Even over the past week can be difficult as I realized when I started tracking my food in MyFitnessPal. Unless consistently tracking, it's pretty easy to be very far off from what you actually eat.
That's assuming people are even trying to be accurate. Many look on the past with rose tinted glasses and forget about indulgences and snacks.
These studies are plague on the industry and need to go away.
Maybe many of those who consumed more eggs or cholesterol simply just ate more.
If the study simply tracked calories, maybe calories would be found to be correlated with CVD risk.
Problem with that, you can't really track what some people eat for 30 years.
The biggest issue I have is with using non-linear models. I don't have access to the full article so I don't know why they chose the statistical methods they did, but I'm suspicious that they don't report P values for what it seems should be linear relationships. I don't buy the non-linearity argument in the summary. Once you get into non-linear regression models the risk of overfitting gets worse. There is a lot of work that has to be done to show you've accounted for this, and it's hard to tell from the summary if that was done.
They also didn't control for some things I would have liked to see. Namely, calories and weight gain. So, it could be that all this study is really showing is a relationship between overeating, weight gain, and CVD and all-cause mortality. It may simply be that people who eat more calories and end up being overweight are also more likely to eat a lot of eggs and cholesterol. In this case, it's gaining weight that causes health issues, not the eggs. It's just the case that people who eat too much and are overweight also happen to eat a lot of eggs. What I'd like to see is a study where they control for calories consumed, weight gain, lean mass etc. and then see how a diet with more cholesterol performed against a diet with less cholesterol.
Egg yolk is a major source of choline. Fatty liver disease has seen a dramatic increase since people have removed eggs from their diets.
This study is questionable as other commenters have mentioned. I'm not buying the "eggs are bad" sentiment again.
Are we talking eggs here? Or Egg McMuffins with side orders of hash browns, drizzled with ketchup?
Did it also account for frequent egg-eaters tendencies to maintain a particular kind of diet regarding other foods, and other similar associations?
Yes, eggs are good way to ingest cholesterol, but in the classic American diet, they are certainly not the only way. It feels suspect for them to pull eggs, and only eggs, into the spotlight.
The key difference is "Among US adults..." versus "Among Chinese adults..."
Hmmm, maybe it's not the eggs?
Edit 1. My comment was made on a submission, which I did not think would gain much notice. Oops. Low quality comment to the fore!
Edit 2. Really though, I eat a couple of eggs a day. I should scale it back anyway, as a hedge, and eat non-traditional (In USA) breakfasts, like rice and beans.
It isn't ethical to lock people up and feed them a steady diet of something we might thing is going to cause them to develop some disease. So we have to rely on mostly self-reported data collected over extended periods of time.
That being said, I think the first pushback against eggs had to do with their high amounts of cholesterol. It was original assumed that dietary cholesterol intake was related to blood cholesterol levels. Which is something we now know to be false.
However, eggs are very high in saturated fats. The American Heart Associate still recommends that these be limited (from all sources) because there is a good deal of evidence that saturated fat intake contributes to elevated LDL cholesterol.

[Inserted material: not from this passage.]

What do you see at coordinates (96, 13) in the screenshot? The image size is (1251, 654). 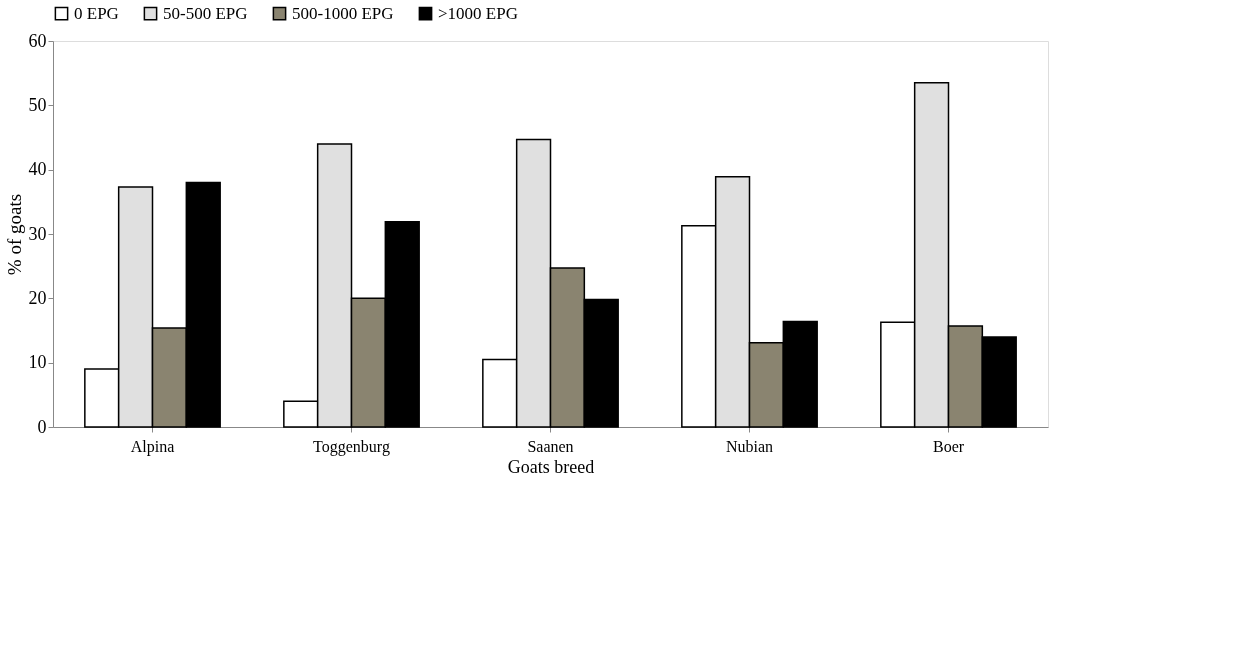 I see `legend-label: 0 EPG` at bounding box center [96, 13].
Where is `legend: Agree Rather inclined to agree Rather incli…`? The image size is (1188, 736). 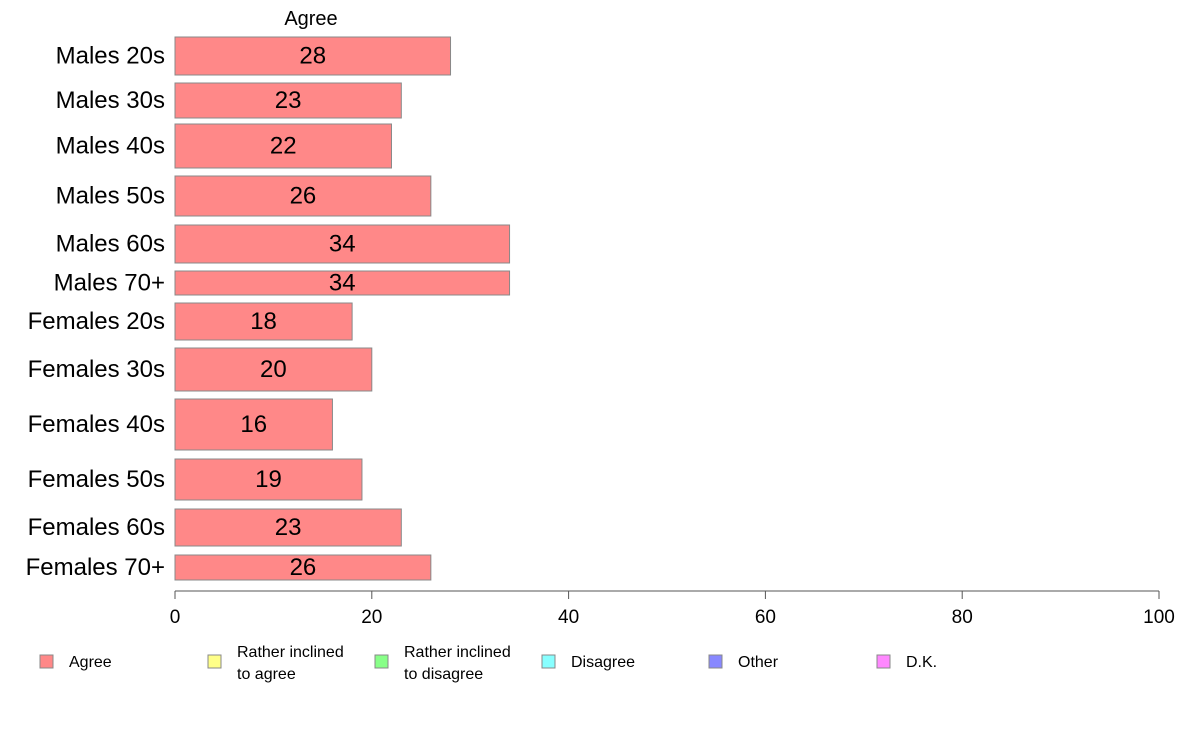
legend: Agree Rather inclined to agree Rather incli… is located at coordinates (488, 664).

I generally trust AHA recommendations, but they are not free from bias, as they have food companies as "corporate supporters."
An article by Glenn Greenwald (of interviewing Snowden fame) on Ag Gag laws [1] made me realize that, at least in the US, eating bacon meant I was supporting some real fucked up shit.
I'm not opposed to meat, I just bought a whole beef, but I definitely took a hard look at where my meat was coming from.
[1] https://theintercept.com/2017/10/05/factory-farms-fbi-missin...
Sign me up.
There is a huge debate currently, between government endorsed diets, plant-based, and keto, and each group is able to cite numerous studies that contradict the others'.
IMO what's "safest" right now is to follow empirical observation and cleave to a pattern that is successful, rather than trying to break down the important parts and construct your own diet from those pieces.
Anything else is hogwash, because calories are not calories.
Less convincing to me is the full-on keto diet itself. It's great that it exists as it started an excellent conversation on diet, but I rule it out because most cultures' dietary staples have been starchy carbs.
The problem imho is:
- It's too easy to overconsume carbs in modern lifestyles, and some of the carbs we consume spike our insulin too much (certain GMO crops in particular).
- It's too easy to consume non-whole-food carbs. Whole foods come with things that reduce the metabolic burden of eating them (fiber, antinutrients like phytates, antioxidants).
- The people who subsisted on carb-based staple foods led significantly more active lifestyles in the past than most people today, and did not have the abundance of food that we do now.